All quiet on the western front di Edward Berger: Eccellente adattamento del capolavoro senza tempo di Erich Maria Remarque, che, nonostante una durata faticosa, avvince e convince grazie ad una regia sublime ed un cast affiatato e valido. Il massiccio uso dei campi lunghi, la cruda messa in scena degli avvenimenti, con zero concessioni alla retorica o all’eroismo, l’apprezzabile equidistanza nei confronti dei fronti contrapposti, che permette di concentrare l’attenzione sulla misera vita dei soldati, più che sui giochi politici orditi alle loro spalle, permettono la creazione di momenti e sequenze memorabili (l’arrivo dei carri armati, la fisicità degli scontri nelle trincee, il pellegrinare del protagonista da un campo di battaglia all’altro). C’è qualche perplessità sui dialoghi, non particolarmente ispirati e un po’ troppo “chiaroveggenti”, ma il rilievo non inficia il risultato finale. Non è originale come 1917, ma è “centrato” come e forse più di molti classici del genere. La Germania, giustamente, lo manda agli Oscar. 


La nuit du 12 di Dominik Moll. Una ragazza, mentre torna a casa da sola in piena notte dopo aver partecipato ad una festa, viene aggredita e bruciata viva. Un giovane investigatore prova a dare un volto all’assassino…
Uno di quei thriller/polizieschi che si girano una volta ogni vent’anni, non solo per la capacità di catturare l’attenzione dello spettatore (che peraltro viene informato fin dai titoli di testa che no, il colpevole non sarà mai scoperto), ma per il taglio “esistenzialista” che aumenta il suo peso nella storia, mano a mano che le indagini proseguono. Dominik Moll, perfetto sia in regia che come sceneggiatore (i dialoghi sono eccezionali nella loro semplicità e capacità di svariare tra temi diversissimi), realizza un’acutissima analisi sociologica dei rapporti tra uomo e donna e tra autorità e “cittadini normali”, muovendosi con intelligenza tra gli spazi angusti della centrale di polizia e delle case dei sospettati e quelli, bucolici, delle Alpi che circondano il paesino teatro della vicenda. Cast fantastico, finale incredibile.

◆ **Dati forniti**
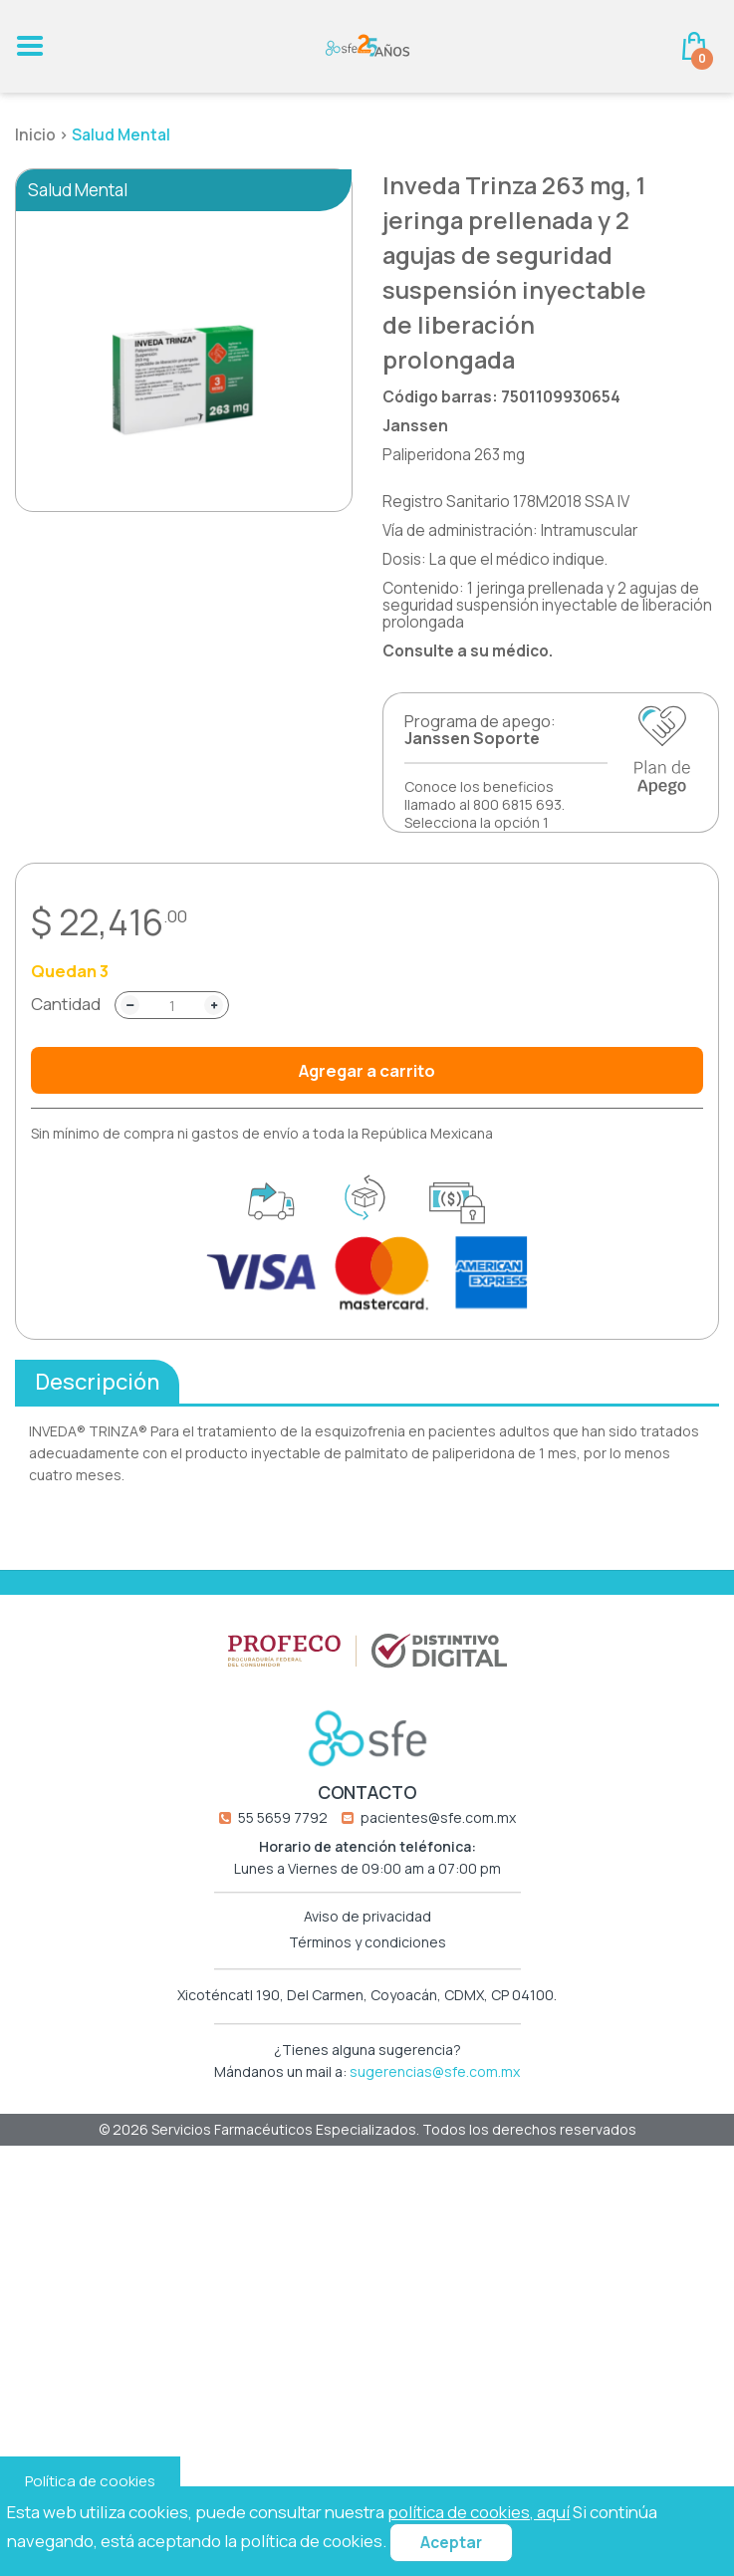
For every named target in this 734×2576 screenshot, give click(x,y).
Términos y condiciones (367, 1992)
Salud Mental (121, 135)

◆ **Scopo del compito**
Rispondi alle domande seguenti basandoti sulle recensioni.
(a) Chi ha diretto La nuit du 12?
(b) Quale paese manda All quiet on the western front agli Oscar?
(c) Da quando lo spettatore di La nuit du 12 sa che il colpevole non sarà mai scoperto?

◆ **Soluzione**
(a) Dominik Moll.
(b) La Germania.
(c) Fin dai titoli di testa.